• _SHORT PROBLEM_: Extend the walkthrough on Android system design, picking up right after its final line of text.

• _SUPPLIED TEXT_:
****************************************

Android System Design Walkthroughs

System design is the highest-variance round in senior Android interviews. Most engineers know the components (ViewModel, Room, Retrofit) but haven't practiced designing a full system end-to-end. This chapter walks through four classic Android system-design prompts with the five-step framework from Module 20 overview.

The five-step framework

Scope (5 min)       — clarify requirements, assumptions, success metrics
High-level          — sketch the architecture (layers, modules, services)
Data model + sync   — what's stored where; how writes / reads flow
Failure modes       — offline, race conditions, concurrency, scale
Observability       — what metrics define success; rollout plan

Senior signal: spend half the time on steps 4-5. Juniors design the happy path; staff engineers stress-test it.

Walkthrough 1 — Offline-first chat app

1. Scope

Clarifying questions:

1-on-1 or group? → 1-on-1 first; group chat is stretch.
Scale? → 100M DAU, 1B messages/day, P99 1s send-to-deliver.
Offline? → Full offline: send, read, react when disconnected.
Media? → Photos + short video + voice notes.
E2E encryption? → Signal Protocol; assume 3rd-party library (libsignal).
Success metrics → P99 send latency < 1s, delivery success ≥ 99.9%, cold-start to inbox < 1s, crash-free ≥ 99.5%.
Out of scope → Calling, ephemeral messages, stickers.

****************************************

• _RECORDED DATA_:
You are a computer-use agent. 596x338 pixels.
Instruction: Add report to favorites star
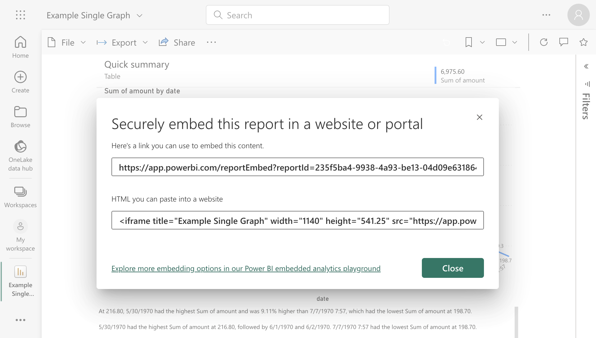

****************************************

• _EXPECTED ANSWER_:
2. High-level architecture

┌────────────────────────────────────────────────────────────────┐
│  UI Layer (Compose)                                            │
│    InboxScreen · ConversationScreen · ComposerScreen           │
├────────────────────────────────────────────────────────────────┤
│  Presentation (MVVM / MVI)                                     │
│    InboxViewModel · ConversationViewModel (with state machine) │
├────────────────────────────────────────────────────────────────┤
│  Domain                                                        │
│    SendMessageUseCase · ObserveConversationUseCase             │
│    Entities: Message, Conversation, Reaction, Presence         │
├────────────────────────────────────────────────────────────────┤
│  Data                                                          │
│    MessageRepository (single source of truth: Room)            │
│      ↓                 ↓                   ↓                   │
│    Room             OutboxQueue         ChatSocket             │
│    (encrypted       (WorkManager)       (WebSocket + resume)   │
│     via SQLCipher)                                             │
│      ↑                                                         │
│    SyncWorker ← cursor-based sync ← backend                    │
└────────────────────────────────────────────────────────────────┘

3. Data model

@Entity(tableName = "messages", indices = [Index("conversationId", "sentAt")])
data class MessageEntity(
    @PrimaryKey val id: String,             // client-generated UUID
    val conversationId: String,
    val authorId: String,
    val body: String,                        // encrypted before storage
    val sentAt: Long,                        // client clock
    val serverAt: Long?,                     // nullable until acked
    val status: MessageStatus,               // DRAFT → SENDING → SENT → DELIVERED → READ | FAILED
    val attempts: Int = 0,
    val replyToId: String? = null,
    val attachmentUri: String? = null
)

@Entity(tableName = "conversations")
data class ConversationEntity(
    @PrimaryKey val id: String,
    val lastMessageId: String?,
    val unreadCount: Int,
    val participantIds: String,              // CSV
    val updatedAt: Long
)

@Entity(primaryKeys = ["messageId", "userId", "emoji"])
data class ReactionEntity(
    val messageId: String,
    val userId: String,
    val emoji: String
)

Offline send flow:

User types → Room INSERT (status=SENDING, id=UUID)
     ↓ instant UI update (optimistic)
OutboxWorker picks up SENDING messages
     ↓
ChatSocket.send(msg) → server replies { id, serverAt }
     ↓
Room UPDATE status=SENT, serverAt=?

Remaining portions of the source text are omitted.